These alerts will help you detect issues with your Temporal workflows, such as high failure rates or unexpectedly long-running workflows.

In the next sections, we’ll cover some advanced Prometheus techniques and discuss testing and validation of our monitoring setup.

9. Advanced Prometheus Techniques

As our monitoring system grows more complex, we can leverage some advanced Prometheus techniques to improve its efficiency and capabilities.

Using Recording Rules for Complex Queries and Aggregations

Recording rules allow you to precompute frequently needed or computationally expensive expressions and save their result as a new set of time series. This can significantly speed up the evaluation of dashboards and alerts.

Let’s add some recording rules to our Prometheus configuration. Create a rules.yml file:

groups:
- name: example_recording_rules
  interval: 5m
  rules:
  - record: job:order_processing_rate:5m
    expr: rate(orders_created_total[5m])

  - record: job:order_processing_error_rate:5m
    expr: rate(order_processing_errors_total[5m]) / rate(orders_created_total[5m])

  - record: job:payment_success_rate:5m
    expr: rate(payments_processed_total{status="success"}[5m]) / rate(payments_processed_total[5m])

Add this file to your Prometheus configuration:

rule_files:
  - "alerts.yml"
  - "rules.yml"

Now you can use these precomputed metrics in your dashboards and alerts, which can be especially helpful for complex queries that you use frequently.

Implementing Push Gateway for Batch Jobs and Short-Lived Processes

The Pushgateway allows you to push metrics from jobs that can’t be scraped, such as batch jobs or serverless functions. Let’s add a Pushgateway to our docker-compose.yml:

services:
  # ... other services ...

  pushgateway:
    image: prom/pushgateway
    ports:
      - 9091:9091

Now, you can push metrics to the Pushgateway from your batch jobs or short-lived processes. Here’s an example using the Go client:

import (
    "github.com/prometheus/client_golang/prometheus"
    "github.com/prometheus/client_golang/prometheus/push"
)

func runBatchJob() {
    // Define a counter for the batch job
    batchJobCounter := prometheus.NewCounter(prometheus.CounterOpts{
        Name: "batch_job_processed_total",
        Help: "Total number of items processed by the batch job",
    })

    // Run your batch job and update the counter
    // ...

    // Push the metric to the Pushgateway
    pusher := push.New("http://pushgateway:9091", "batch_job")
    pusher.Collector(batchJobCounter)
    if err := pusher.Push(); err != nil {
        log.Printf("Could not push to Pushgateway: %v", err)
    }
}

Don’t forget to add the Pushgateway as a target in your Prometheus configuration:

scrape_configs:
  # ... other configs ...

  - job_name: 'pushgateway'
    static_configs:
      - targets: ['pushgateway:9091']

Federated Prometheus Setups for Large-Scale Systems

For large-scale systems, you might need to set up Prometheus federation, where one Prometheus server scrapes data from other Prometheus servers.
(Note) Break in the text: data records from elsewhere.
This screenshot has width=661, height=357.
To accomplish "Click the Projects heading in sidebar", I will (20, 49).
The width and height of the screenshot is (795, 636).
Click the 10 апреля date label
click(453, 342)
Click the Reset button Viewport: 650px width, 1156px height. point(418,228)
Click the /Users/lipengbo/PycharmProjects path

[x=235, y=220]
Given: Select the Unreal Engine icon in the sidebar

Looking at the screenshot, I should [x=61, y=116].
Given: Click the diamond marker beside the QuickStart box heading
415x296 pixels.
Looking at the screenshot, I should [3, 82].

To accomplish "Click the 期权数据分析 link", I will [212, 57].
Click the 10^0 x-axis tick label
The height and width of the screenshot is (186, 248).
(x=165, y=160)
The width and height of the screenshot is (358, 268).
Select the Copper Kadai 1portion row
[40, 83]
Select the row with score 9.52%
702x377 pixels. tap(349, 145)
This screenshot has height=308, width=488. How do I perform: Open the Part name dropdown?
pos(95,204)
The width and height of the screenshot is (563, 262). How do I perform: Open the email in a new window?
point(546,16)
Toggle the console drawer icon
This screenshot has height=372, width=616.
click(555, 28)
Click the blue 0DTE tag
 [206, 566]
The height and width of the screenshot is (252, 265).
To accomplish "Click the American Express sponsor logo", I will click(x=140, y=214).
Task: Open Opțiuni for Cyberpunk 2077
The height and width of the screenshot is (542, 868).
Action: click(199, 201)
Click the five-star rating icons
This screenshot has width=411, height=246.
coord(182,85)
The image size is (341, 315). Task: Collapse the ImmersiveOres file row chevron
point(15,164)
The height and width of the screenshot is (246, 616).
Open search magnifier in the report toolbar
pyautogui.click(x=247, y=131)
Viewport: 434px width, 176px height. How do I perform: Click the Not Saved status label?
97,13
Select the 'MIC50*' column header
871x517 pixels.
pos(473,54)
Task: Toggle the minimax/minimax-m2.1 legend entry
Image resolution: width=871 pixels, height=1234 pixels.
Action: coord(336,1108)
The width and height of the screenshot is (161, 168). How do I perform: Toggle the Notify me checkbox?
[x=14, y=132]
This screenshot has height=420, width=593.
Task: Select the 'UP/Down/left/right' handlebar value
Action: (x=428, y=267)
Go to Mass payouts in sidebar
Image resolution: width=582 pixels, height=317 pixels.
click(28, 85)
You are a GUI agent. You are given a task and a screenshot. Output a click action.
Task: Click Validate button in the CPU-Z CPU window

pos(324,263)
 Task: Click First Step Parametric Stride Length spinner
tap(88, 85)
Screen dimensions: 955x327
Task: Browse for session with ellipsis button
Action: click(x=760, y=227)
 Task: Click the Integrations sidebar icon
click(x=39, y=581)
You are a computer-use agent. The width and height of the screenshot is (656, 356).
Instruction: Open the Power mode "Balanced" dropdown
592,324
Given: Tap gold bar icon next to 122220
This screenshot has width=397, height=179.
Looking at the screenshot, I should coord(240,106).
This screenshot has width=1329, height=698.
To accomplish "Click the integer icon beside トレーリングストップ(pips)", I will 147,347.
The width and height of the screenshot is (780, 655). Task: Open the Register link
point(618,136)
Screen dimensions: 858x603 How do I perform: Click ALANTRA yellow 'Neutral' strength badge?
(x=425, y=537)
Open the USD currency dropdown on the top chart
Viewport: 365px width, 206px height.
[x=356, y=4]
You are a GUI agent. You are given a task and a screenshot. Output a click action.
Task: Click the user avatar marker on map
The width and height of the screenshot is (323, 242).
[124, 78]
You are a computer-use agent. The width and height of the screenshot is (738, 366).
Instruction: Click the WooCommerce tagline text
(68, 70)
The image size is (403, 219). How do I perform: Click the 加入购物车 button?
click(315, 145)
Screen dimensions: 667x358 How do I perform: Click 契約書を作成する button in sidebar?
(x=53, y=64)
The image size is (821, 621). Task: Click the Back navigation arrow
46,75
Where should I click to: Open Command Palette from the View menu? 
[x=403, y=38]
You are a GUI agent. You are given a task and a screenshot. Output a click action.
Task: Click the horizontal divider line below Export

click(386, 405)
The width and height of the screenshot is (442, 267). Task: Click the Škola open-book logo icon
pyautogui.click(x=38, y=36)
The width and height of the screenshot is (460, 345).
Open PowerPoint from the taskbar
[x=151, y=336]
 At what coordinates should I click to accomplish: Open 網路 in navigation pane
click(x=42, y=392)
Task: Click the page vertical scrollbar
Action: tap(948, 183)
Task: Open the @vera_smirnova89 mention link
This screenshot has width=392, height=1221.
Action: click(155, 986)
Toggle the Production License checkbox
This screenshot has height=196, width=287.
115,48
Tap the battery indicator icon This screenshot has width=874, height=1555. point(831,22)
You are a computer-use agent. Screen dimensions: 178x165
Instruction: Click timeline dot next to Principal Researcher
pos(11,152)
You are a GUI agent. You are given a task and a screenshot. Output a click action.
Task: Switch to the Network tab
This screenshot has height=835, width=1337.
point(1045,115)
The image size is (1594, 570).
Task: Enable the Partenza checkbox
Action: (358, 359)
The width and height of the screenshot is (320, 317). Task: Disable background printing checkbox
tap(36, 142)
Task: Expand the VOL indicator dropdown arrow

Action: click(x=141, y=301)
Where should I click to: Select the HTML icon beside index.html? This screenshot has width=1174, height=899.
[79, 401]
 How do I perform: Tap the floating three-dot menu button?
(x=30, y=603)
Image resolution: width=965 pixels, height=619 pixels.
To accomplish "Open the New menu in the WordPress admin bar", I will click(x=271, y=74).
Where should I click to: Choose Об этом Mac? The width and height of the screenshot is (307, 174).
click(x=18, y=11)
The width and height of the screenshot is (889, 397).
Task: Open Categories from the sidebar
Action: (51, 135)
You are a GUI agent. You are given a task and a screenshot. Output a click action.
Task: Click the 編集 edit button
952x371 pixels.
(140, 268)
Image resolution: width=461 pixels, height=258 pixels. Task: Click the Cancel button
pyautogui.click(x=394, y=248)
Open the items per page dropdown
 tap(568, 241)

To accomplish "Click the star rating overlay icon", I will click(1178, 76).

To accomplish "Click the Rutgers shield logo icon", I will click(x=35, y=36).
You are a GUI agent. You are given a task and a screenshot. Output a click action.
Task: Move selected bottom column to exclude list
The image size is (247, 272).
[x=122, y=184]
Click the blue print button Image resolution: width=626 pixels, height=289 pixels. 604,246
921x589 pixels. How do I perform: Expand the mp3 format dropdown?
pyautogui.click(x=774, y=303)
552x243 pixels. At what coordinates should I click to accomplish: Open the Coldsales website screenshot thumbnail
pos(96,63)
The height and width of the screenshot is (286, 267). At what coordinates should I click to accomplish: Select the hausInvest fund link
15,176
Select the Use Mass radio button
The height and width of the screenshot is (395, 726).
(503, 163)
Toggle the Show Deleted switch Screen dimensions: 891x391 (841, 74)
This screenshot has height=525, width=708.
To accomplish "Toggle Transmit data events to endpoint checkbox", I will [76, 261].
This allows you to aggregate metrics from multiple Prometheus instances.

Here’s an example configuration for a federated Prometheus setup:

scrape_configs:
  - job_name: 'federate'
    scrape_interval: 15s
    honor_labels: true
    metrics_path: '/federate'
    params:
      'match[]':
        - '{job="order_processing_api"}'
        - '{job="postgres_exporter"}'
    static_configs:
      - targets:
        - 'prometheus-1:9090'
        - 'prometheus-2:9090'

This configuration allows a higher-level Prometheus server to scrape specific metrics from other Prometheus servers.

Using Exemplars for Tracing Integration

Exemplars allow you to link metrics to trace data, providing a way to drill down from a high-level metric to a specific trace. This is particularly useful when integrating Prometheus with distributed tracing systems like Jaeger or Zipkin.

To use exemplars, you need to enable them in your Prometheus configuration:

global:
  scrape_interval: 15s
  evaluation_interval: 15s
  exemplar_storage:
    enable: true

Then, when instrumenting your code, you can add exemplars to your metrics:

import (
    "github.com/prometheus/client_golang/prometheus"
    "github.com/prometheus/client_golang/prometheus/promauto"
)

var (
    orderProcessingDuration = promauto.NewHistogramVec(
        prometheus.HistogramOpts{
            Name: "order_processing_duration_seconds",
            Help: "Duration of order processing in seconds",
            Buckets: prometheus.DefBuckets,
        },
        []string{"status"},
    )
)

func processOrder(order Order) {
    start := time.Now()
    // Process the order...
    duration := time.Since(start)

    orderProcessingDuration.WithLabelValues(order.Status).Observe(duration.Seconds(),
        prometheus.Labels{
            "traceID": getCurrentTraceID(),
        },
    )
}

This allows you to link from a spike in order processing duration directly to the trace of a slow order, greatly aiding in debugging and performance analysis.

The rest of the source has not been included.